- **Exercise**: Reproduce everything from the line containing "This screenshot has" down to the end of the items, leaving out the pictures and keeping the requests unchanged. Multiply every coordinate in the answers by 0.9 and round to whole numbers, with halves rounded up.

───── Dataset records ─────

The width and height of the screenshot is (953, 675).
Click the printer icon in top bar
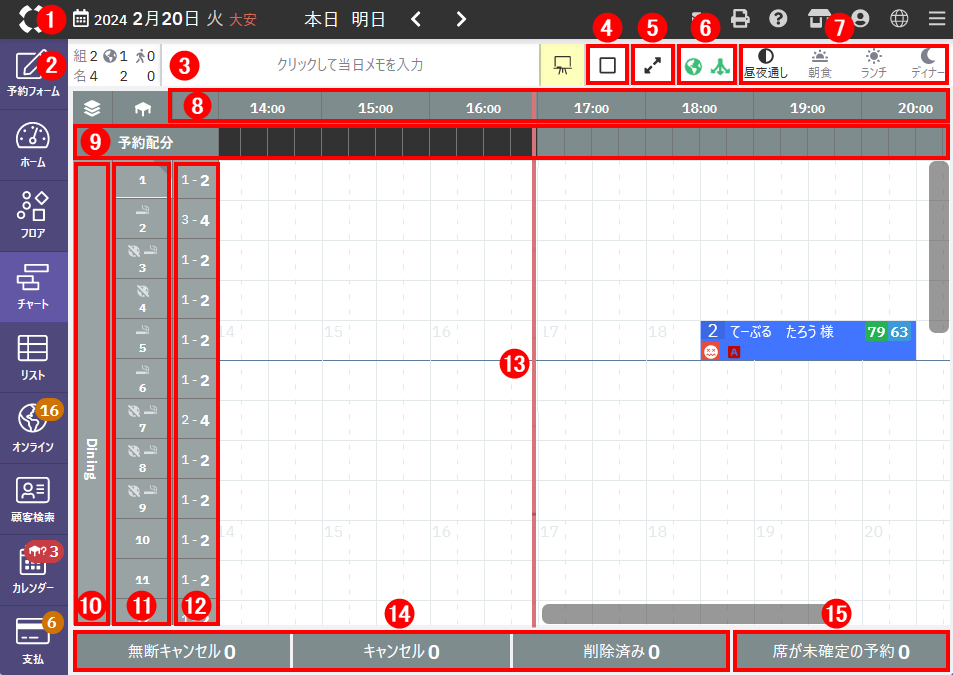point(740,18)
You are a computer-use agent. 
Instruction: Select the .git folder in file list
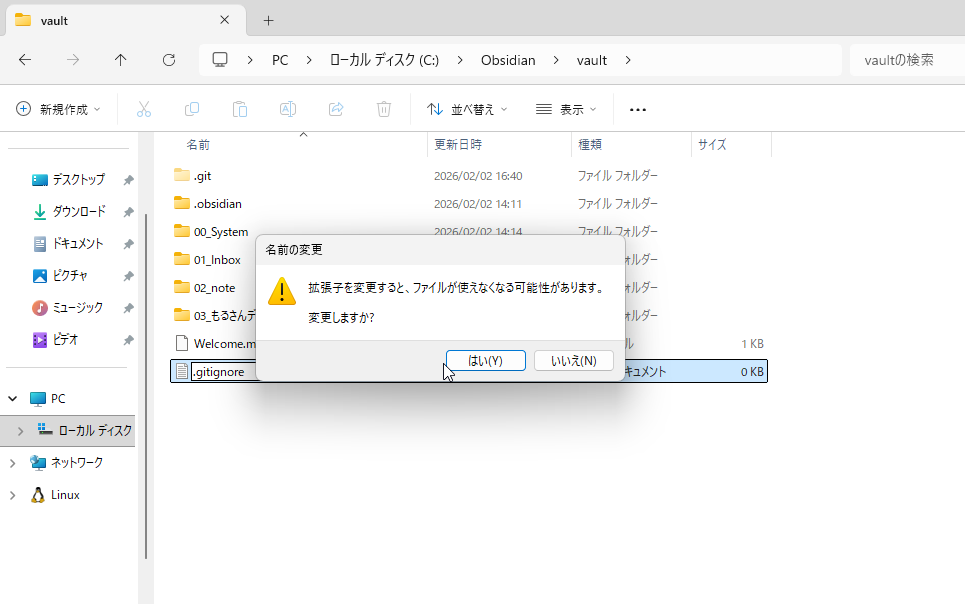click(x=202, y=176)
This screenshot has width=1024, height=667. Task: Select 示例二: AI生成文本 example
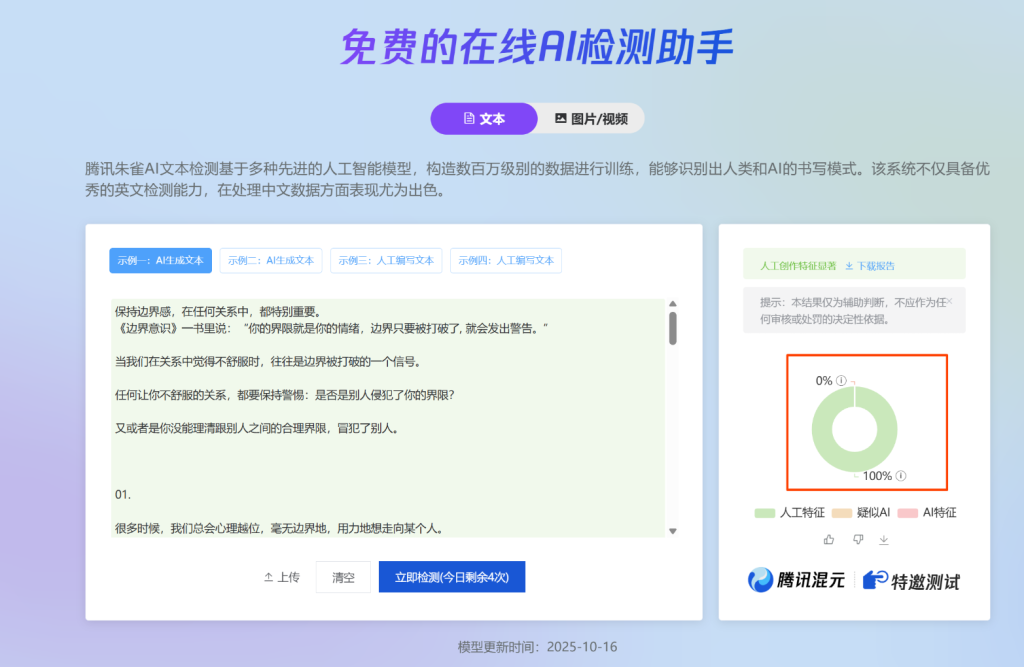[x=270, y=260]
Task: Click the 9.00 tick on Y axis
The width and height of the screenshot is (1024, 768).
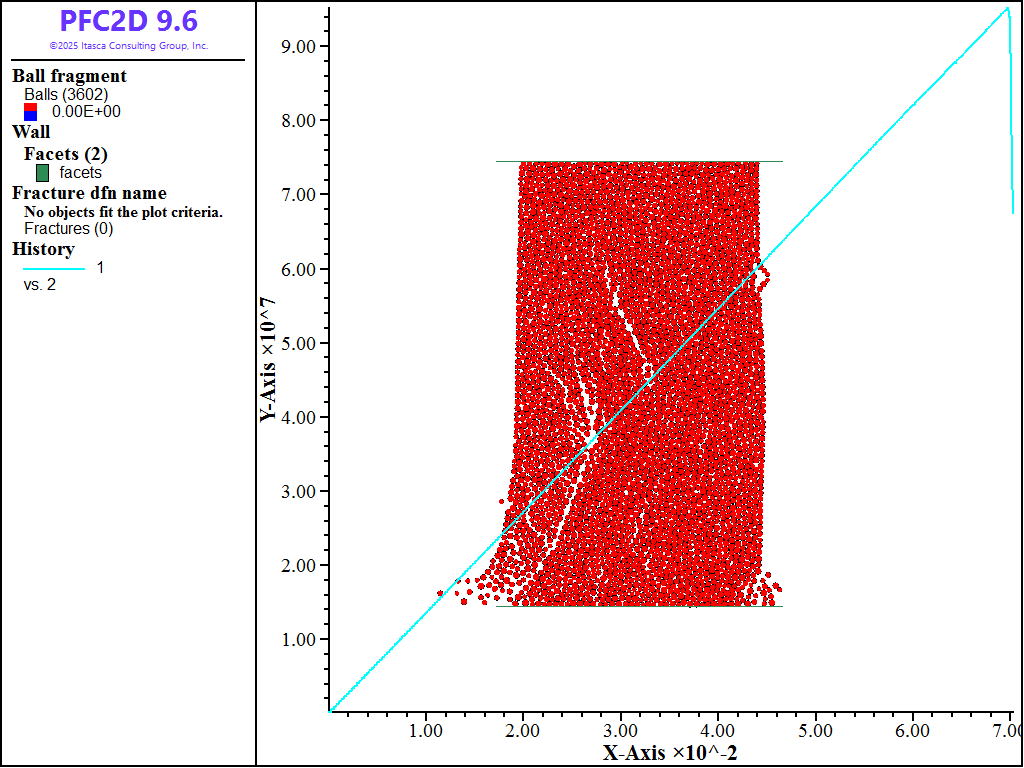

─────

- **Finished answer**:
This screenshot has width=1024, height=667. Task: Select 示例二: AI生成文本 example
[x=243, y=234]
Task: Click the 9.00 tick on Y axis
The width and height of the screenshot is (1024, 768).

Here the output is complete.